Il 2,5% degli atleti che nel 2017 sono stati sottoposti ai controlli antidoping sono risultati positivi. Poco? Provate a pensare. Facciamo un esempio sul calcio: ipotizziamo che mediamente in una giornata di campionato di serie A scendano in campo 250 atleti – 11 titolari per 20 squadre e ipotetici 3 cambi per 10 match – vuol dire che ci si potrebbe trovare davanti a oltre 6 atleti dopati ogni domenica.

Il ciclismo ha 12 dopati

Il grafico in apertura mostra due dati. Le colonne azzurre dicono quanti sono gli atleti risultati dopati per ciascuna disciplina; la linea, invece, spiega qual è la percentuale di dopati sul totale dei controlli antidoping.

Il ciclismo conta in assoluto il più alto numero di atleti scorretti: ne sono stati beccati 12 nel solo 2017. La percentuale dei dopati sul totale dei controlli è del 5,5%. Anche l’atletica leggera ne conta molti sportivi dopati: sono 5, il 3% di chi è stato esaminato. 

Controlli antidoping, 30 beccati

In totale in Italia 1.211 atleti sono passati ai controlli antidoping: 30 sono risultati positivi ai test. Guardando le percentuali di chi bara in proporzione ai controlli si può sapere quali sono sport con più furbetti. Il crossfit, disciplina che prevede esercizi fisici differenti all’interno di percorsi determinati e che richiede grande prestanza fisica, ha una percentuale pazzesca di atleti positivi: il 16,7%, cioè tre atleti su 18 controlli effettuati. Per intenderci, il numero assoluto di sportivi dopati è lo stesso del calcio dove però i controlli sono stati 176. Troppo pochi i dopati o i controlli? Certamente i secondi.

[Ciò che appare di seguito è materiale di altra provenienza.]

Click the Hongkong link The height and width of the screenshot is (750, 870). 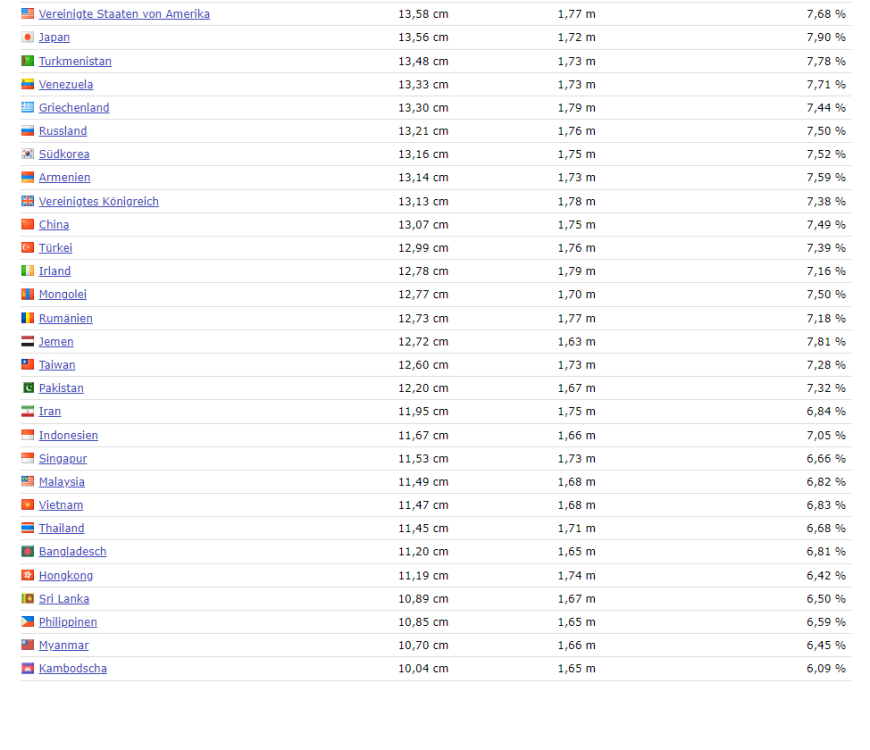tap(66, 575)
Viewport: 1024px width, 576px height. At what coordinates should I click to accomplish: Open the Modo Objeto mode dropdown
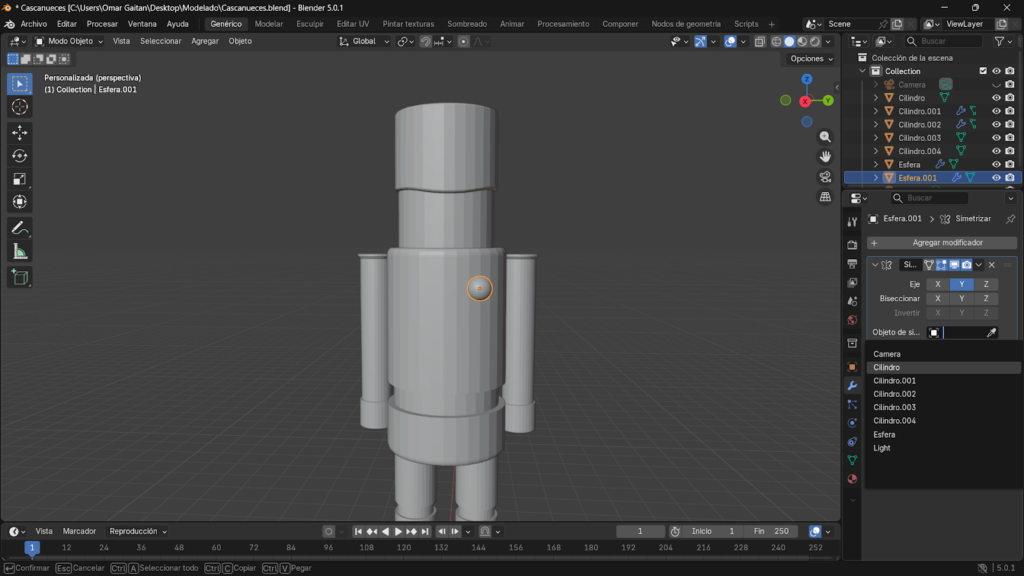pos(70,41)
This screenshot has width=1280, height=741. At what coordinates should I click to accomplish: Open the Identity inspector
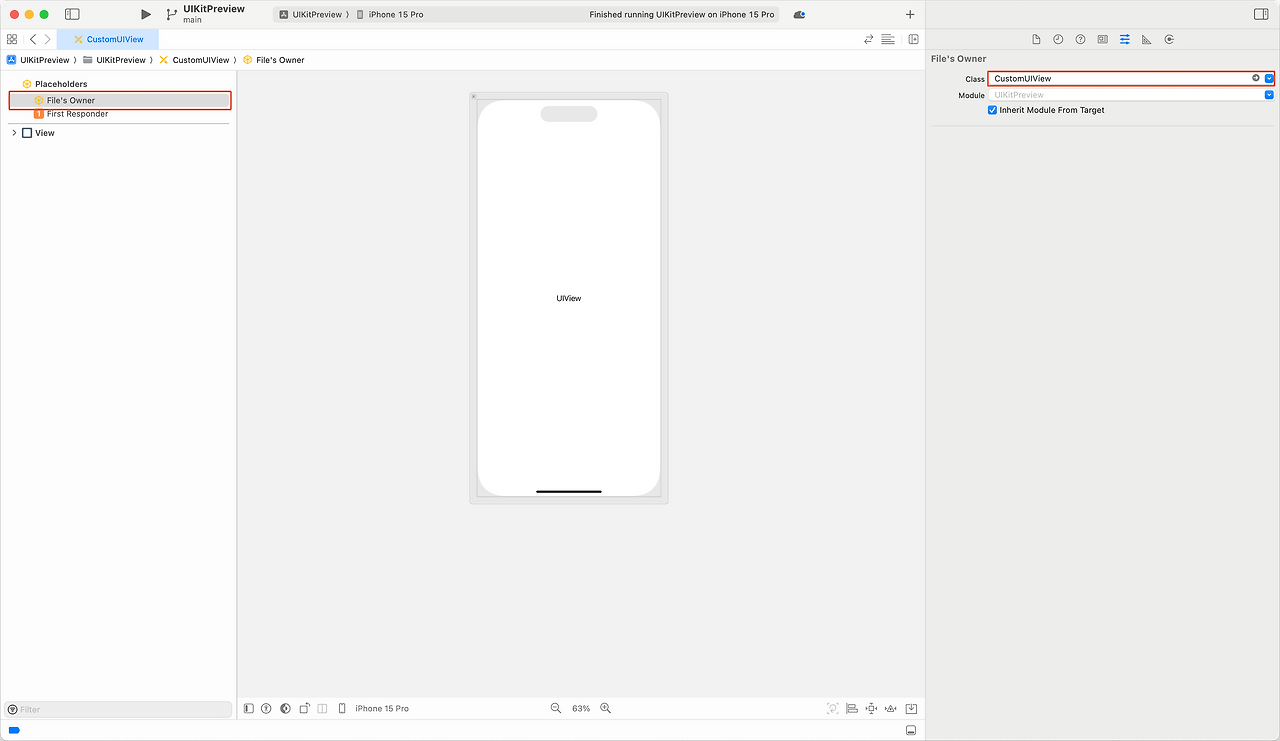coord(1102,39)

Anche il sollevamento pesi – nome tecnico: Powerlifting – ha una percentuale di atleti dopati altissima 12,5% anche se in assoluto un solo sportivo è stato individuato dagli sceriffi del Coni.


Con l’età ci si dopa

L’età porta saggezza? Non proprio. Il 46,7% degli atleti positivi ha un’età superiore ai 39 anni, il 30% un’età compresa tra i 24 ed i 38 anni, mentre solo il 23,3% sono atleti fino a 24 anni di età. Come sottolinea il ministero della salute, allora, anche nel 2017  si consolida quanto già osservato negli anni precedenti: le positività si concentrano tra gli atleti più maturi, forse perché invecchiare spaventa davvero.